「ゼロトラスト」なんとなく聞いたことあるけど…
「ゼロトラストって、最近よく聞くけど正直よく分からない…」
そんな声を多く聞きます。セキュリティの専門用語のようでいて、ニュース記事や製品紹介にも頻出するこの言葉。
実はゼロトラストとは、技術の名前ではなく「考え方」や「設計思想」のこと。
特定の製品を入れればOK、というものではありません。
ただこの考え方は、クラウド活用・テレワーク・スマホ業務利用などが進んだ今、企業が取り入れるべき新しい「前提」として、多くの組織にとって避けて通れないものになりつつあります。
ゼロトラストとは?
従来のセキュリティは、「社内ネットワーク=安全、社外=危険」という 境界型 の発想で守られてきました。ファイアウォールを設け、VPNで接続し、外からのアクセスを制限することで安全を保っていたわけです。

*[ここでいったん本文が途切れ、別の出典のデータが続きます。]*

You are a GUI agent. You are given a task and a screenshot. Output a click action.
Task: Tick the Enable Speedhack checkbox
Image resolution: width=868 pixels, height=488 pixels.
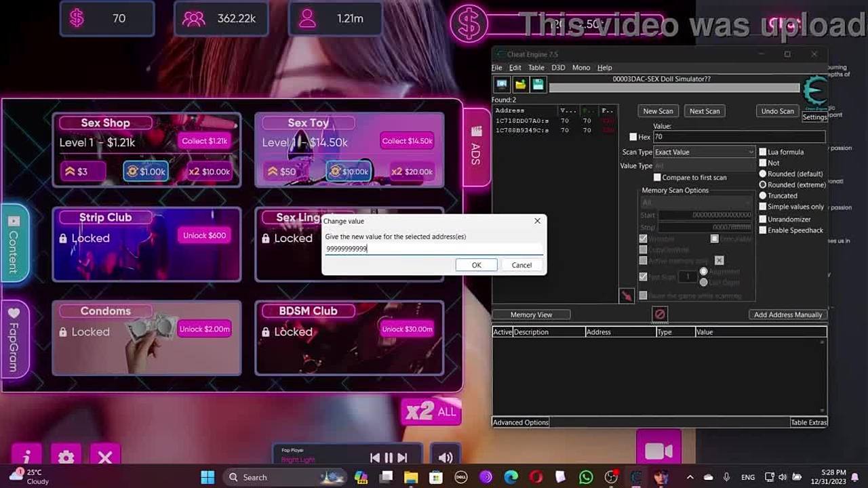[x=763, y=230]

しかし、クラウドサービスの普及、テレワークの常態化、私物スマホの業務利用…
もはや “社内と社外の境目” が曖昧になってしまったのです。
そこで生まれたのが「ゼロトラスト=すべてを信頼しない」という考え方。
社内だろうと、正社員だろうと、アクセスは常に検証する。
信頼ではなく、検証と制御の積み重ねで安全を保つ。
これがゼロトラストの出発点です。
ゼロトラストの基本原則(NISTの考え方より)
米国のNIST(国立標準技術研究所)が提唱するゼロトラストの原則は、以下の3点に集約されます。
- 常に検証(Verify Explicitly)
→ アクセスごとにユーザー・端末・場所・動作をチェック。 - 最小権限アクセス(Least Privilege Access)

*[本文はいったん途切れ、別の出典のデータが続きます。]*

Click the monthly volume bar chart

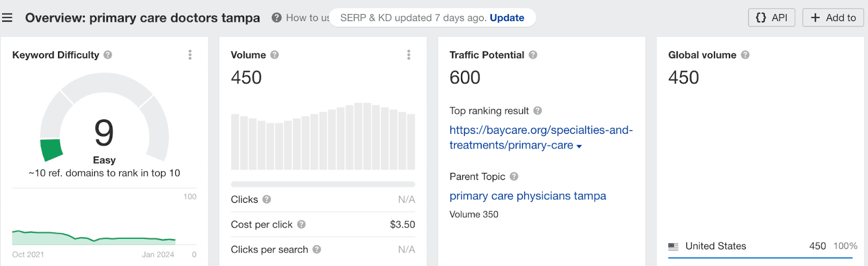tap(323, 138)
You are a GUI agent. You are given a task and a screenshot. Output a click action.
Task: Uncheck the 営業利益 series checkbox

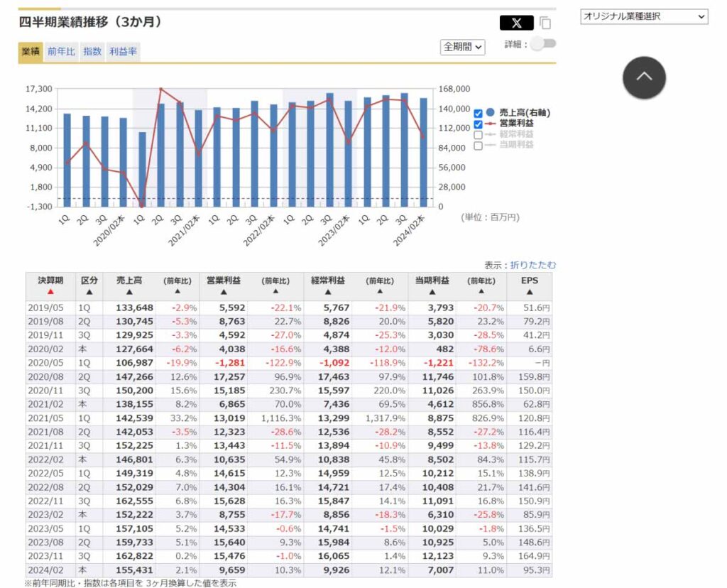coord(478,124)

→ 必要最低限のアクセス権だけを与える。 - 侵害を前提に設計(Assume Breach)
→ 万が一突破されても、被害が広がらない構造に。
この3つを軸に、「信頼」ではなく「制御と監視」で守る仕組みがゼロトラストの本質です。
どう始める?ゼロトラスト導入の第一歩
ゼロトラストは一朝一夕に実現できるものではありません。
すべてのシステム、すべての人に細かくアクセス制御をかけるのは現実的に難しく、段階的に進める必要があります。
✅ 中小企業でも始めやすいポイント
- IDとパスワードの管理強化:パスワードの使い回し防止、MFAの導入
- 端末管理(MDMなど):不正端末の遮断
- クラウドサービスへのアクセス制限:IP制限、条件付きアクセスなど
最初の一歩としては、
「すべてのアクセスを可視化し、必要なものだけ許可する」という状態を少しずつ目指すのが現実的です。
ゼロトラスト導入でよくある誤解
❌ 製品を買えばゼロトラストが実現する
→ ゼロトラストは「考え方」。
導入にはポリシー設計や運用体制も必要です。
❌ VPNをやめればゼロトラストになる
→ VPNの有無だけでは不十分。
アクセスの検証やログ管理が重要です。
❌ 導入すればすべて自動で守られる
→ 運用ミスや設定漏れがあると逆効果に。
人と仕組みの両方が必要です。
まとめ:まずは身近なところから「信頼しすぎない設計」へ
ゼロトラストは難しそうに見えて、
実は「社内でも気を抜かず、常に検証と制御をかけよう」という、シンプルな考え方です。
一気に全体を変えようとせず、
たとえば「認証を強化する」「見える化から始める」といった現実的な一歩を踏み出すことが大切です。